Group of kofun burial mounds in Japan

The Nakagō Kofun Cluster (中郷古墳群, Nakagō Kofun-gun) is a group of kofun burial mounds located in the Sakashita neighborhood of the city of Tsuruga, Fukui in the Hokuriku region of Japan. The site was designated a National Historic Site of Japan in 1988.

==Overview==
Nakagō Kofun Cluster is located on a hillside east of the centre of the city of Tsuruga facing the Sea of Japan, and consists of two separate groups: the Mukaiyama Kofun Cluster (向出山古墳群, Mukaiyama Kofun-gun) and the Myōjinyama Kofun Cluster (明神山古墳群, Myōjinyama Kofun-gun). These tumuli date from the 4th to 6th century AD and were discovered during the construction of a highway bypass connecting the Hokuriku Expressway with Japan National Route 8, during which time a number of other archaeological discoveries were made, including the Yoshikawa Site, a Yayoi period settlement, and the Kotanigahora Kofun Cluster; however, neither of these sites received government protection and were totally destroyed during highway construction after a hasty compliance excavation. The Nakagō Kofun Cluster itself did not receive full protection, and within the site only Mukaiyama Tombs 1, 3 and 4 and Myōjinyama Tombs 1, 2, 3, 9 and 10 are covered by the National Historic Site designation.

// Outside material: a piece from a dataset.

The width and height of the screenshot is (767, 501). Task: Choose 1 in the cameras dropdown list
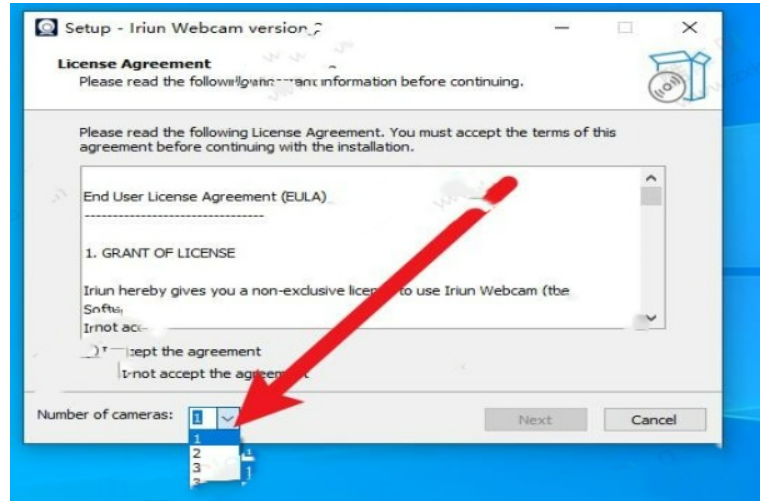click(214, 438)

Mukaiyama Tomb 1 was excavated several times starting in 1954, and the two vertical-type burial chambers were opened. Grave goods found include weapons such as swords, spearheads, and fragments of gold-plated armor and helmets, bronze mirrors, and agricultural implements. The weapons in particular are considered to be rare examples nationwide, and have been preserved since 2010 at a private folk museum in Tsuruga.

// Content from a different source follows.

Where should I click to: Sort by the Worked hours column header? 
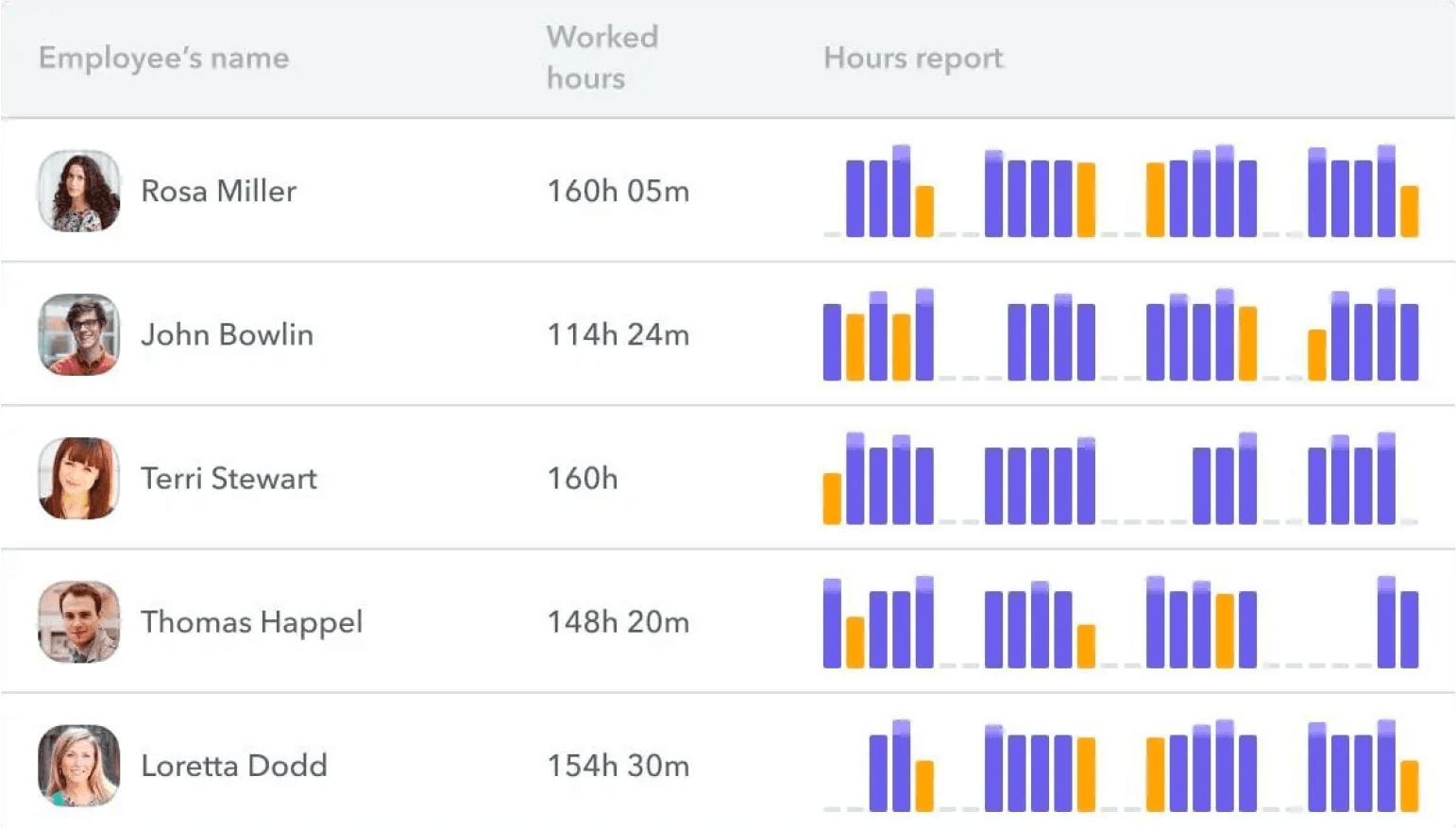[601, 58]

The tumuli are about 15 minutes by car from Tsuruga Station on the JR West Hokuriku Main Line.

==Mukaiyama site==
This site consists of three surviving circular-type kofun (empun (円墳)) on a hilltop ridge in the Yoshikawa neighborhood of Tsuruga. There is an explanatory plaque in front of each tumulus.

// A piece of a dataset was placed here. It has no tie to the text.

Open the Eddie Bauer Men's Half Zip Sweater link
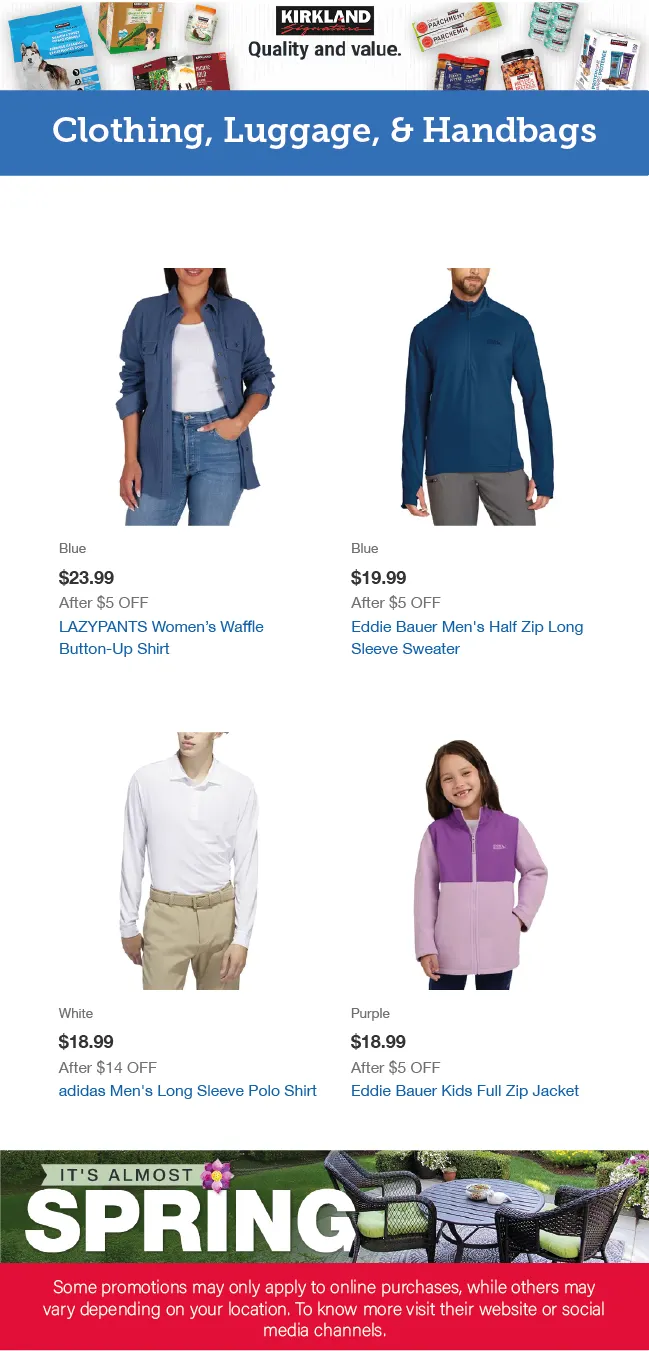This screenshot has width=649, height=1351. [467, 637]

- Mukaiyama No.1: A large burial mound from the end of the fifth century, diameter 60 meters, height nine meters in two stages, faced with fukiishi stones. There is also a possibility that it was originally a scallop-shaped tumulus with a total length of 75 meters. There are two pit-type stone chambers at the top of the mound, and a large number of burial items have been excavated. However, the south side is partly missing due to construction work.
- Mukaiyama No.2: This was a circular tumulus from the 5th century, possibility older than Mukaiyama No. 1. It was demolished during the construction work of 1983.
- Mukaiyama No.3: This is a circular tumulus from the second half of the sixth century, with a diameter of 15 meters, a height of four meters, with a corridor-type stone chamber (total length 7.2 meters, length of the entry room 3.7 meters, width of 2.0 meters, height 2.7 meters).
- Mukaiyama No.4: This is a circular tumulus from the second half of the sixth century, diameter eight meters, height two meters, partially collapsed due to overgrowth of trees and plants.

== Myōjinyama site==
This site consisted of 23 kofun, of which five survive, on a hilltop ridge in the Sakanoshita neighborhood of Tsuruga. The site does not have any pathways or placards.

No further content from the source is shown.